(Work instructions) The answer should hold only the lines from the one containing "This screenshot has width=716, height=747." through the one containing "You are a GUI" in the entries below, copied exactly, without pictures.

___ Input material

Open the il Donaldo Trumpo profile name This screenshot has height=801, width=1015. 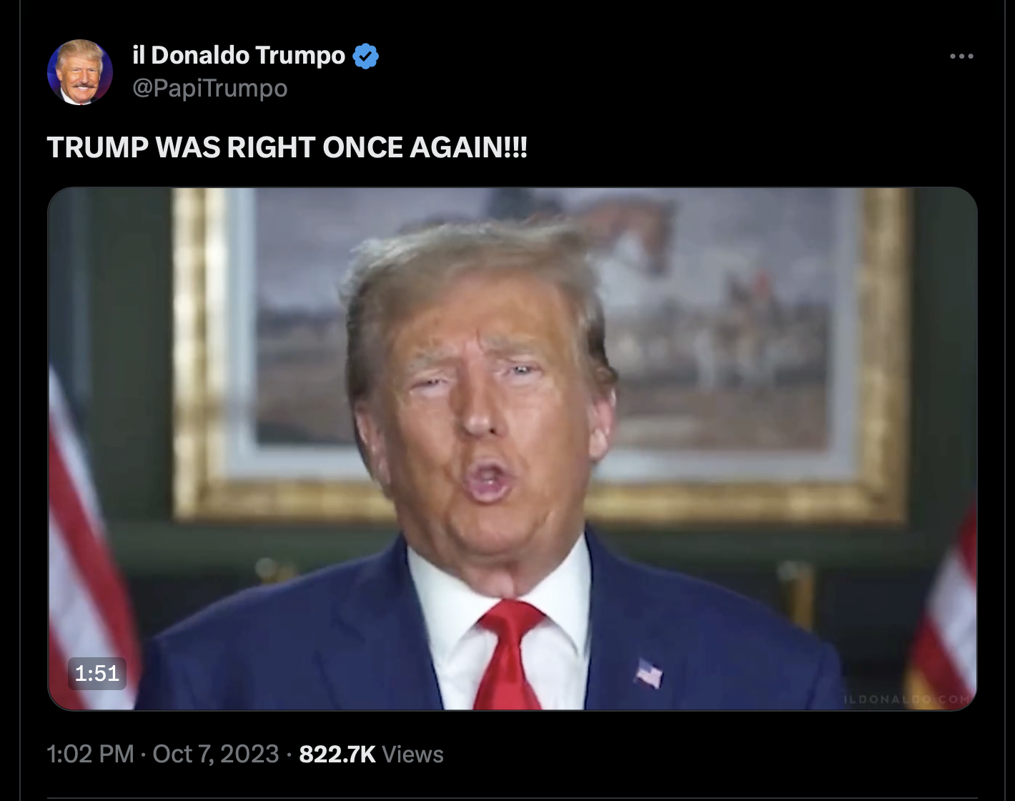coord(239,55)
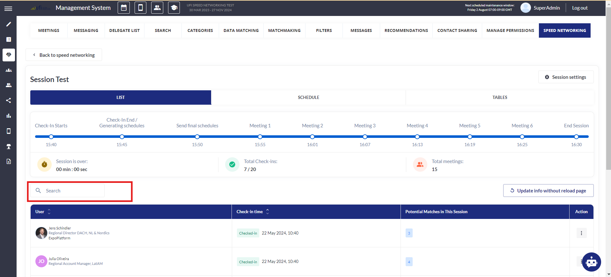The height and width of the screenshot is (277, 611).
Task: Open the share icon in left sidebar
Action: pyautogui.click(x=9, y=101)
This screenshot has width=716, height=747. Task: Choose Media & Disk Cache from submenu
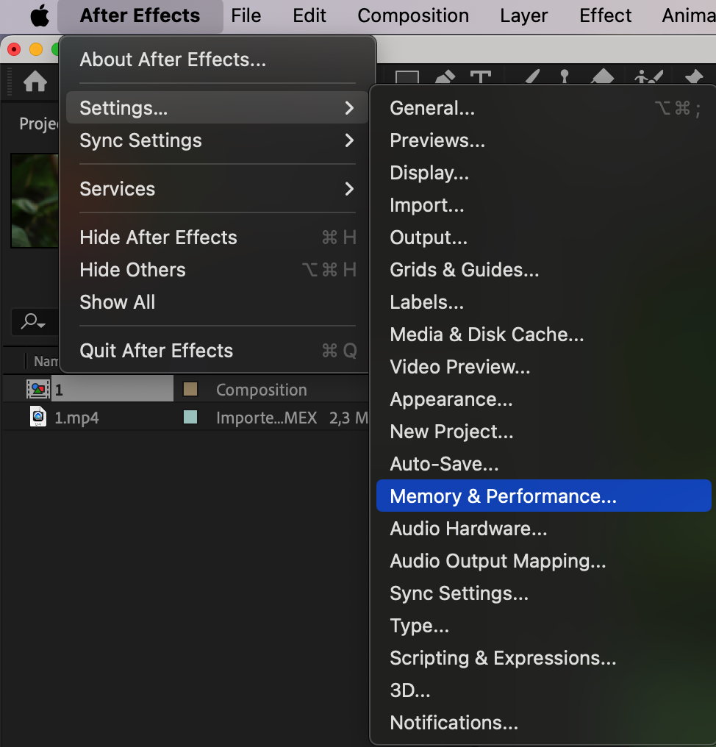[x=487, y=335]
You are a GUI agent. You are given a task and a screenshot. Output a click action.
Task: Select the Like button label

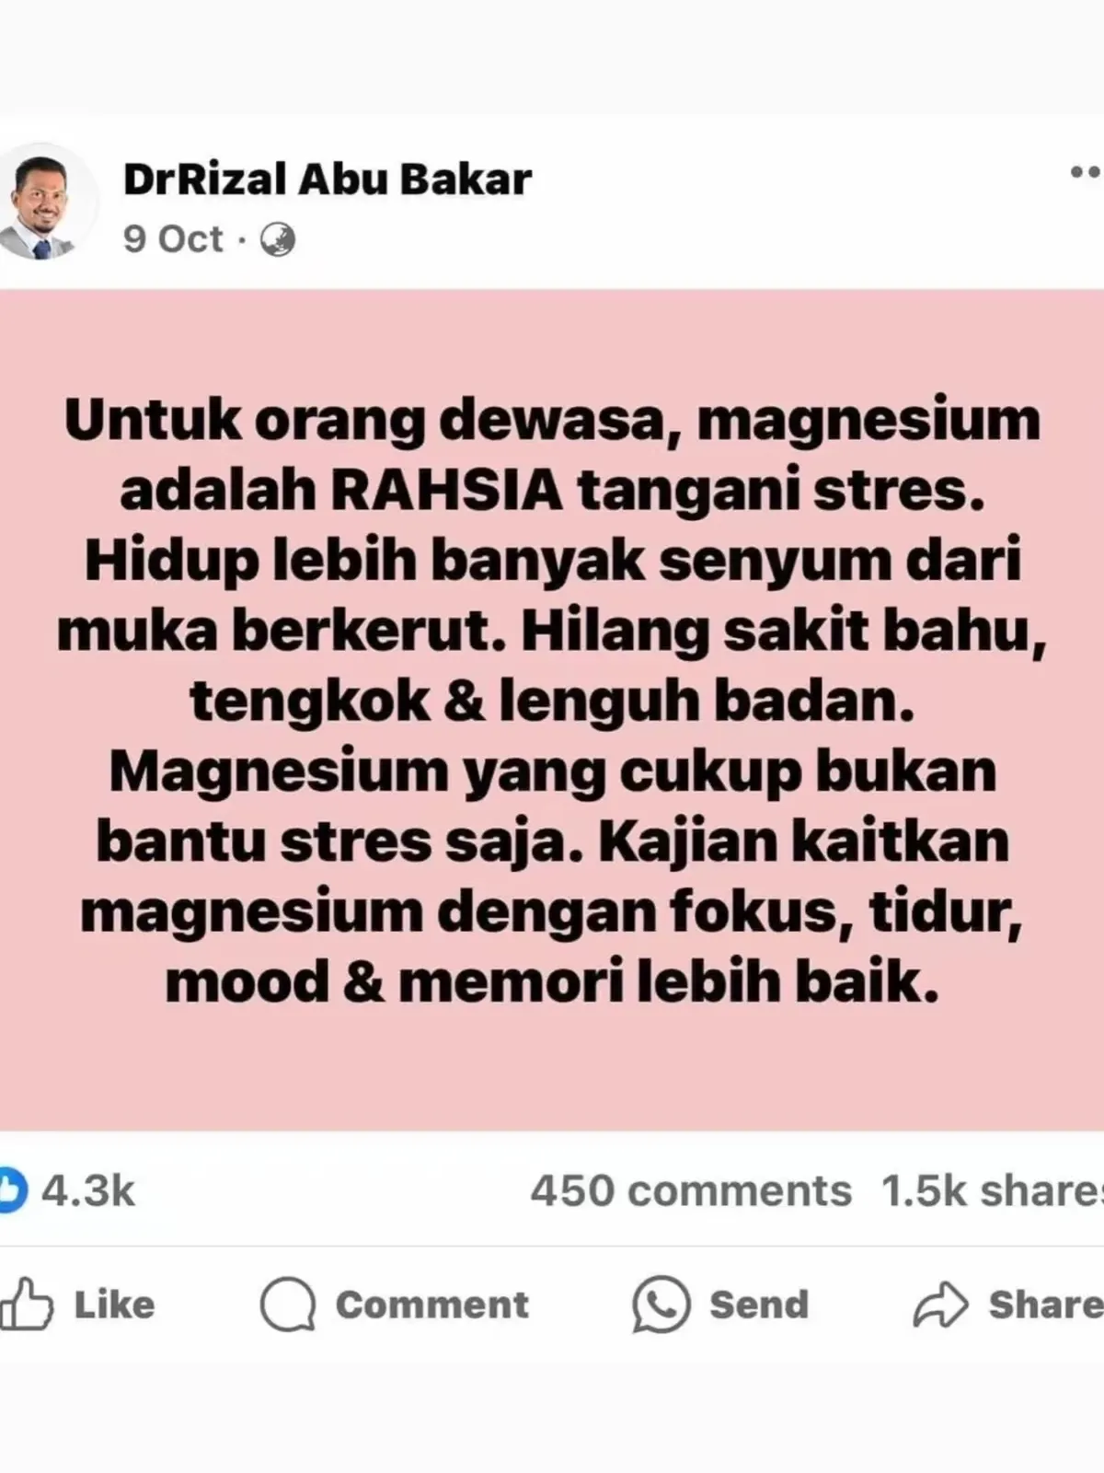pyautogui.click(x=114, y=1305)
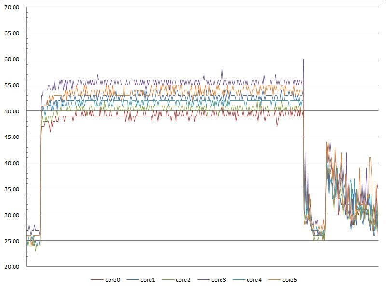Select the 60.00 axis label
Image resolution: width=386 pixels, height=290 pixels.
pyautogui.click(x=12, y=59)
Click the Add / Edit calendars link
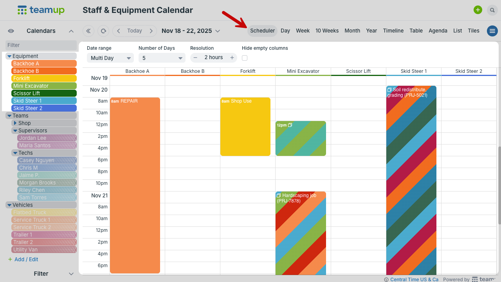The height and width of the screenshot is (282, 501). pos(26,259)
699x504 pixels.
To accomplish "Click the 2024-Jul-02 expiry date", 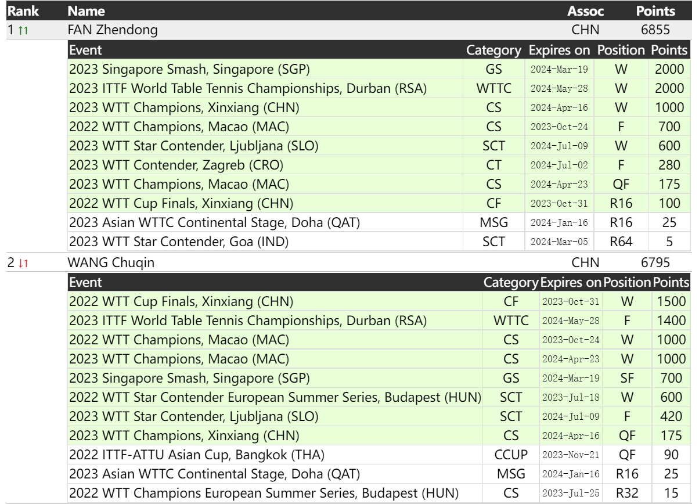I will coord(559,165).
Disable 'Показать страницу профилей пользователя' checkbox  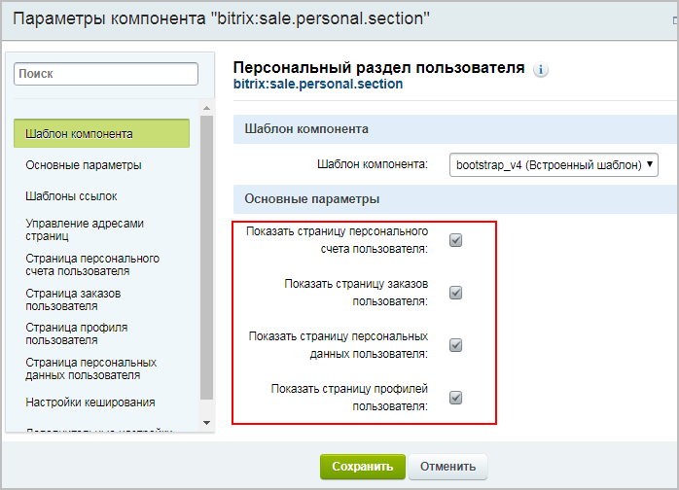[x=455, y=398]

______

(Worked solution)
This screenshot has width=716, height=747. Task: Choose Media & Disk Cache from submenu
[x=487, y=335]
You are a GUI agent. You are given a task and a screenshot. Output a click action.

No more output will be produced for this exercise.